# Document passage
____________
Foster Lab 2016 Year-in-Review Part II: The Paper

image002In September 2016 we published the big one. I am referring to our paper:

Integrated Omic Analysis of a Guinea Pig Model of Heart Failure and Sudden Cardiac Death. J Proteome Res. 2016 Sep 2;15(9):3009-28. doi: 10.1021/acs.jproteome.6b00149. PMID: 27399916
in which we examined the transcriptome, proteome and metabolome of heart failure progression in a modified pressure-overload guinea pig model that uniquely recapitulates both the transition from compensated hypertrophy to end-stage heart failure, but also clinically relevant sudden cardiac death. The model was developed by Dr. Ting Liu and Dr. Brian O’Rourke, Professor of Medicine and Vice-Chair for Basic and Translational Research in the Department of Medicine at Johns Hopkins. This paper represents the culmination of a broad collaboration between cardiac physiologists and biochemists, MS specialists, bioinformaticists and statisticians and commercial partners.

The goal was more than to simply extensively phenotype a new model of heart failure. Rather, we used the latest inferential pathway and upstream regulator analyses to garner new insights into likely gene-regulatory programs at work both early in hypertrophy and upon cardiac decompensation. We also wanted to showcase the value of multi-omic integration. The transcriptome provided the greatest depth of coverage particularly for proteomically-recalcitrant proteins like ion channels and other integral membrane proteins. But the proteins are the ultimate executors of cardiac function and for nearly 3000 of them, the correlation between protein and transcript changes in heart failure was fairly weak and were sometimes diametrically opposed, suggesting substantial post-transcriptional regulation. By integrating the proteome and metabolome we were also able to identify putative bottlenecks in metabolism.

Along with Dr. O’Rourke and collaborators, we have laid out the multi-omic landscape of hypertrophy and heart failure and have distilled a few essential take home messages. Moreover, our hope is that this study will serve as a resource for the research community. Along with the article, we have included an expansive online supplement that contains reader-friendly tables of analyses, as well as raw MS2 signal intensities for those who wish mine the data further.
____________
[Items listed in a dataset]

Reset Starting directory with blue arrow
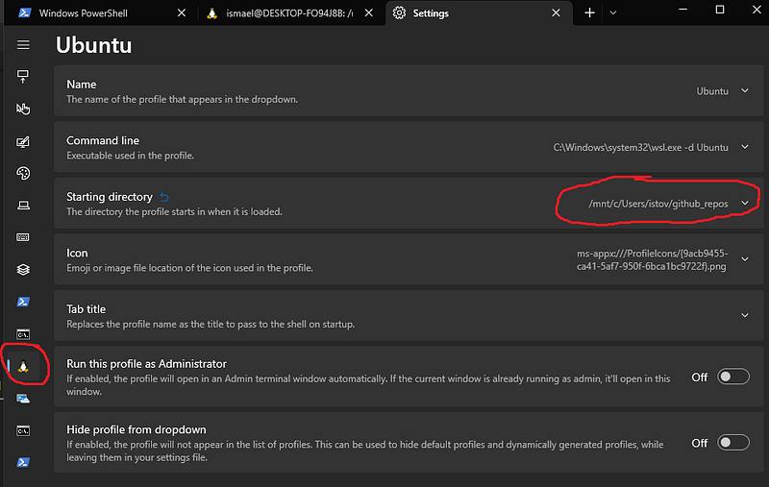 [x=164, y=198]
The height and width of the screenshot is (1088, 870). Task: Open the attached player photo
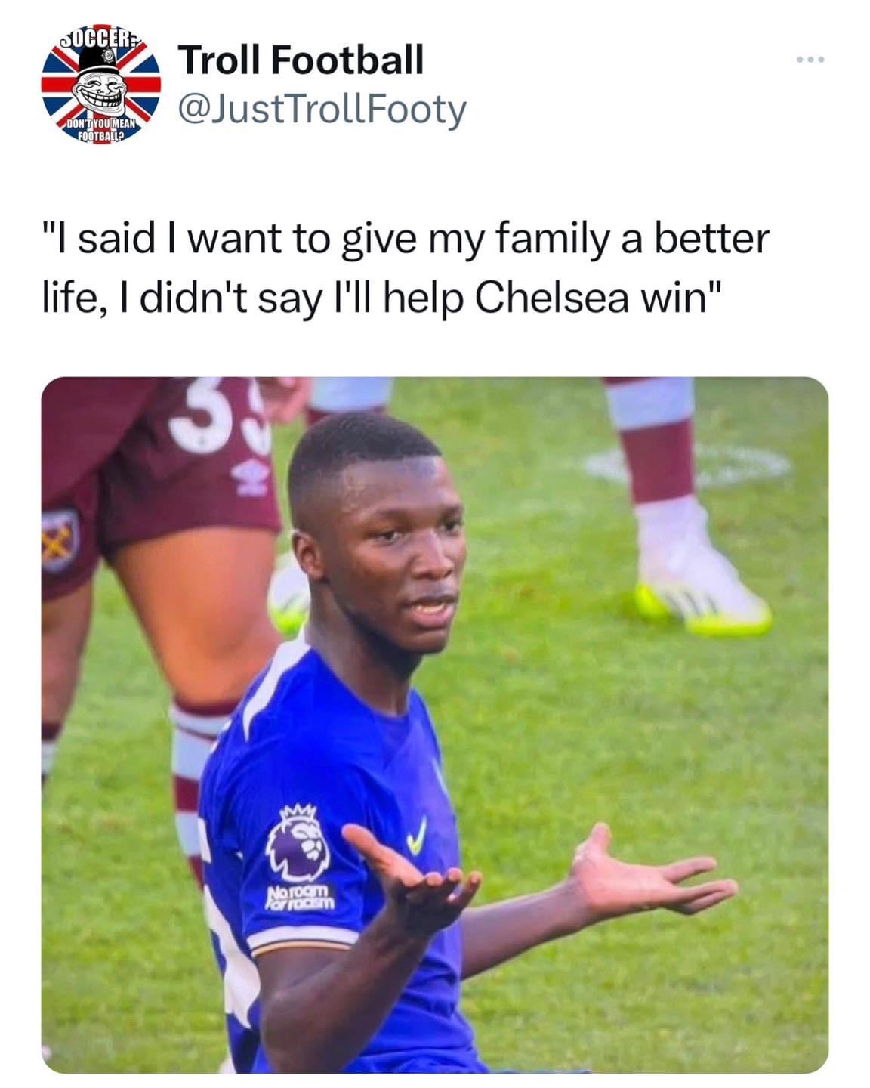click(x=435, y=725)
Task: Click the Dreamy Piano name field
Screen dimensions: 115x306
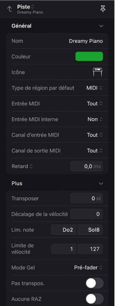Action: click(86, 41)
____________
# List of tasks
[A] Answer these questions about the Foster Lab review post:
(i) In what month and year was the paper published?
(ii) Who developed the guinea pig model used in the study?
(iii) Besides reader-friendly tables of analyses, what does the online supplement contain?
[B] Copy everything in the Foster Lab review post from "Along with Dr." down to "the data further.".

# Expected results
[A]
(i) September 2016
(ii) Dr. Ting Liu and Dr. Brian O'Rourke
(iii) Raw MS2 signal intensities

[B]
Along with Dr. O’Rourke and collaborators, we have laid out the multi-omic landscape of hypertrophy and heart failure and have distilled a few essential take home messages. Moreover, our hope is that this study will serve as a resource for the research community. Along with the article, we have included an expansive online supplement that contains reader-friendly tables of analyses, as well as raw MS2 signal intensities for those who wish mine the data further.